Despite Houston ranking as one of the top cities for Black entrepreneurs, only 3.3% of Houston area registered businesses are Black-owned. According to LendingTree, there are 3,586 Black-owned businesses out of 108,772 total businesses in Houston which makes up 3.3% of all businesses while Black Americans make up 22.4% of Houston's population.

Crime in Houston is significantly above the national average, especially in certain predominately Black neighborhoods. Black street gangs contribute significantly to crime and violence in the area.
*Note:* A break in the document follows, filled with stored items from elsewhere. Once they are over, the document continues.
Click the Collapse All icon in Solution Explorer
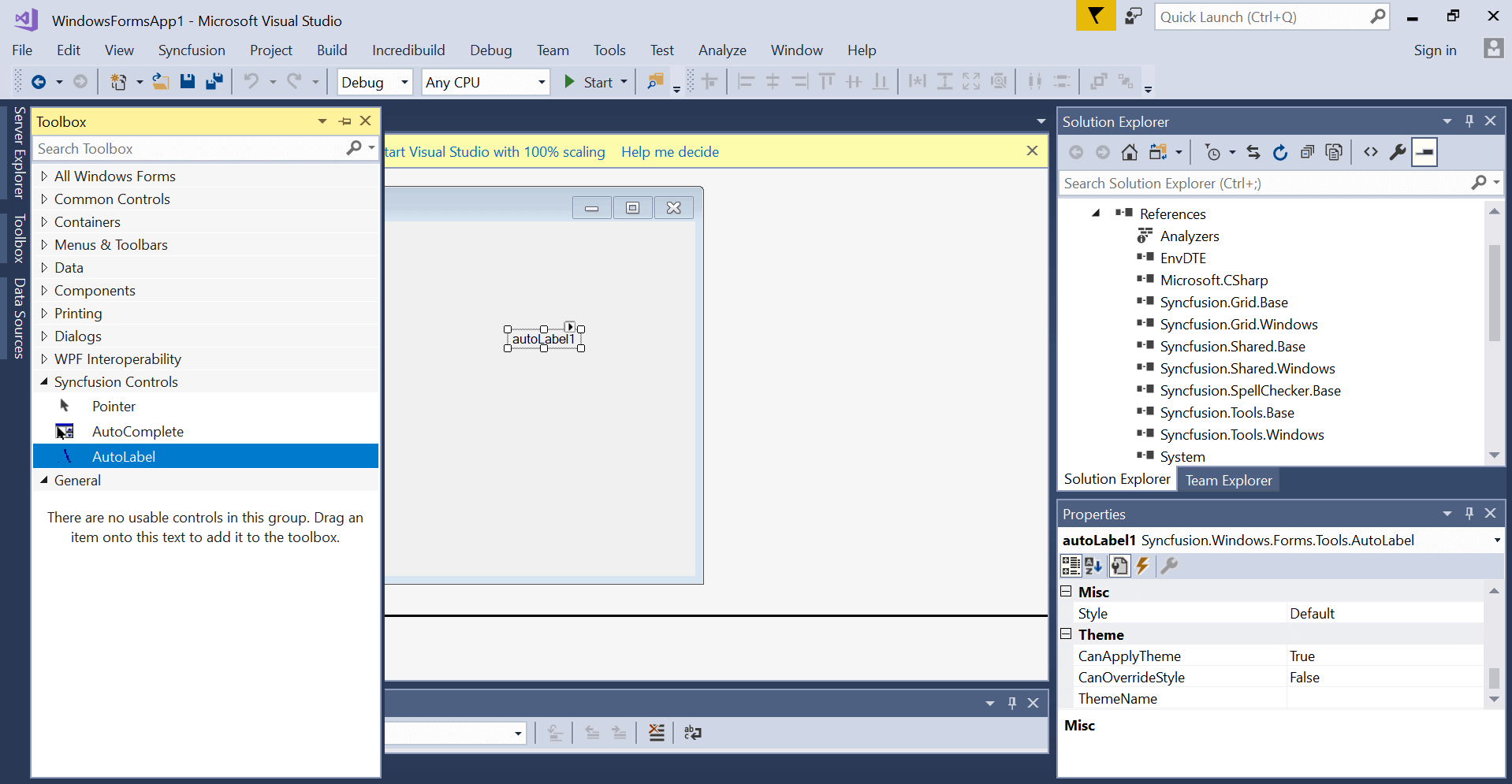The width and height of the screenshot is (1512, 784). (x=1307, y=153)
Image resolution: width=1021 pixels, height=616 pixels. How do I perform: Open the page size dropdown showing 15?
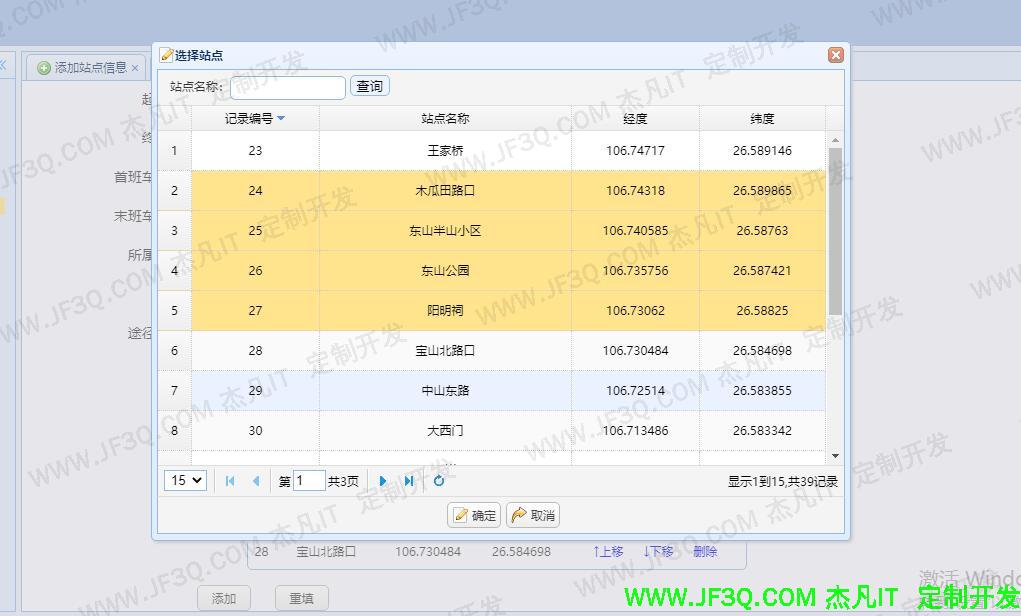(x=184, y=481)
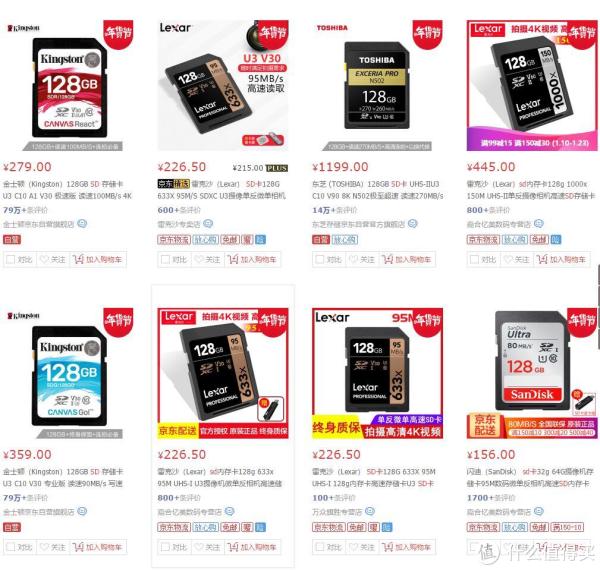This screenshot has width=600, height=570.
Task: Add Kingston ¥359.00 card to cart
Action: tap(98, 547)
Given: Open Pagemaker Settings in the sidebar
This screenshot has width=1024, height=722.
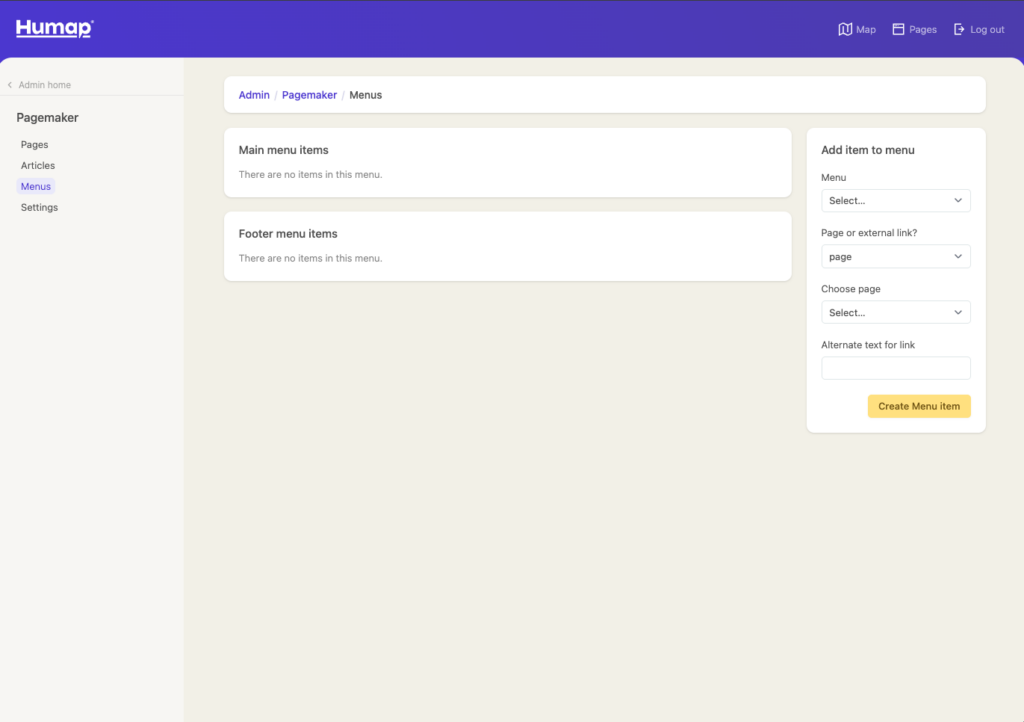Looking at the screenshot, I should pos(40,208).
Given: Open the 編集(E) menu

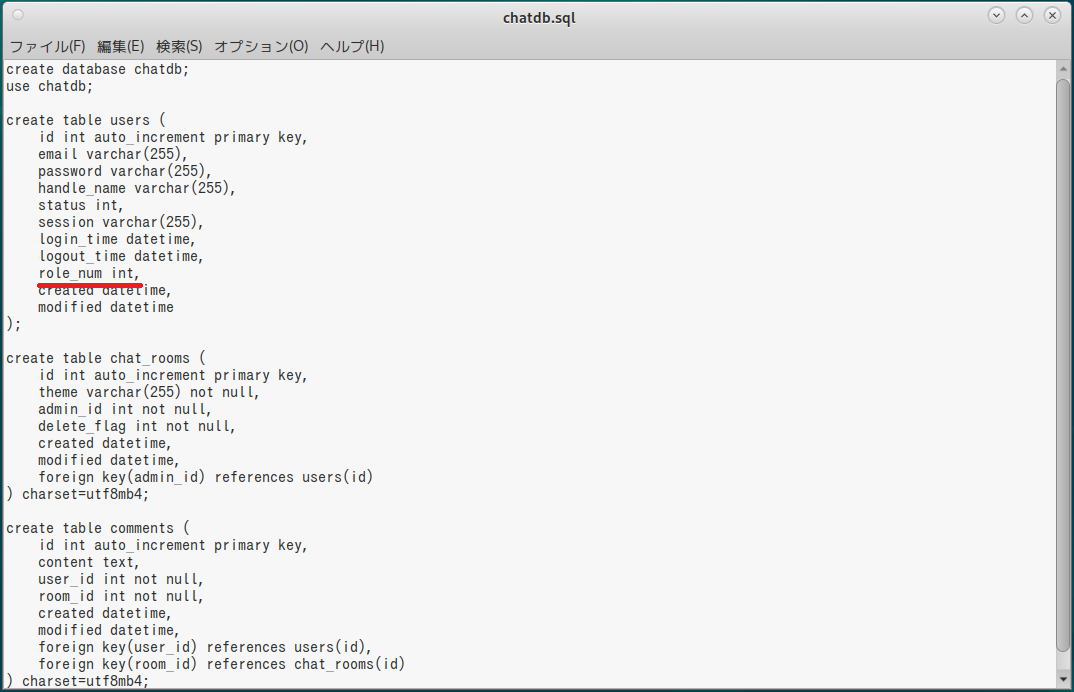Looking at the screenshot, I should (x=121, y=46).
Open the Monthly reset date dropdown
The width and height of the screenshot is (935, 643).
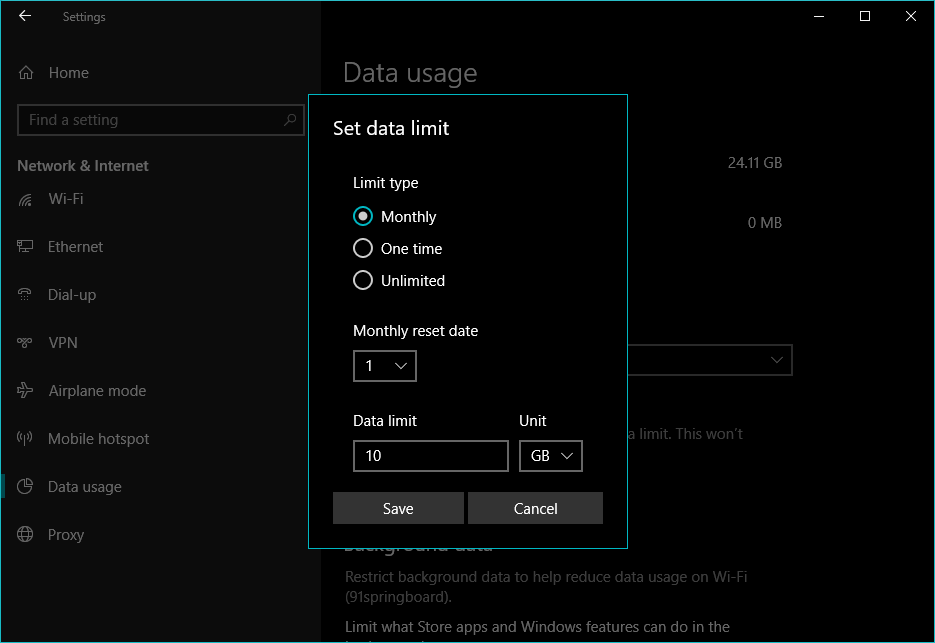(x=385, y=366)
== Other U.S. cities and statistics ==

Only Atlanta, Chicago, Harlem, Houston, and Washington, D.C., are, over time and in multiple sources, mentioned as black meccas.
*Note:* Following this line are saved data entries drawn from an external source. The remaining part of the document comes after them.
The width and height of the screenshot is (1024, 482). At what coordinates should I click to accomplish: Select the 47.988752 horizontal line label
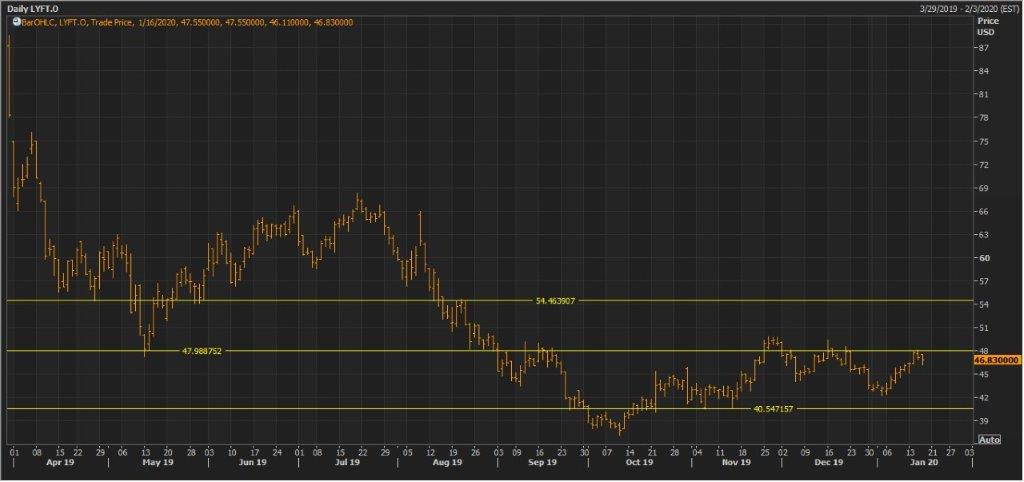tap(201, 351)
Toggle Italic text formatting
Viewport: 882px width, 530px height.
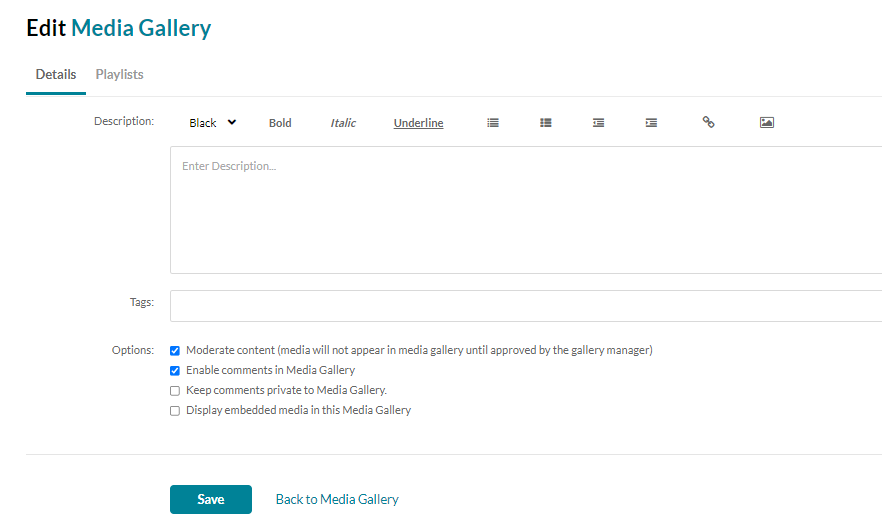point(343,123)
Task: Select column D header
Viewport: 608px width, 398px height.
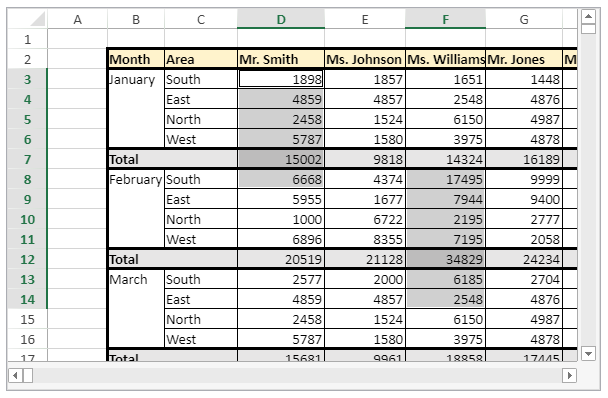Action: (x=281, y=19)
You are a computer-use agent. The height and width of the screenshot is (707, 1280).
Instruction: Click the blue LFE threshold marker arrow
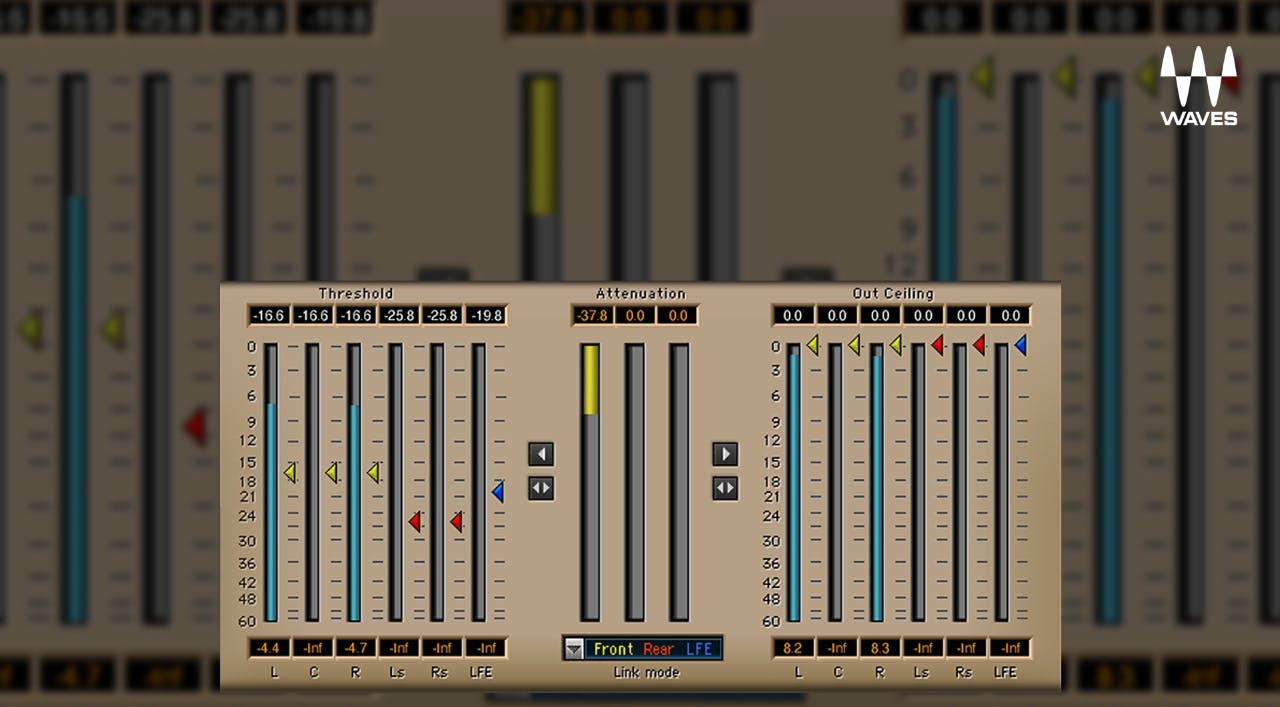pos(497,492)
Comparison of black-majority cities at the time of the 2010 US Census:

| City | Black population, 2010 | Black-owned firms, 2007 | Black median household income, 2009 |
|---|---|---|---|
| Detroit | 82.7% | 64.2% | $26,759 |
| Baltimore | 63.7% | 34.6% | $37,225 |
| Memphis | 63.3% | 38.2% | $31,490 |
| New Orleans | 60.2% | 28.9% | $25,324 |
| Baton Rouge | 54.5% | 30.4% | $30,188 |
| Atlanta | 54% | 30.9% | $29,107 |
| Cleveland | 53.3% | 26.6% | $20,910 |
| Newark | 52.4% | 35.3% | $28,275 |
| Washington | 50.7% | 28.2% | $37,891 |
| Richmond | 50.6% | 20.9% | $25,355 |

== Chatham, Ontario, Canada ==

In the 1850s, the city of Chatham, Ontario was referred to as the "Black Mecca of Canada", as a final stop on the Underground Railroad. A museum in the city, the Black Mecca Museum, still bears this name. The small city was home to a number of black churches and business, with Black Canadians making up 1/3 of the city's population and controlling a significant portion of the city's political power. Nearby Dresden and Buxton were home to thousands of land-owning black residents. The 2021 documentary, The North Star: Finding Black Mecca explores this chapter of Chatham's history.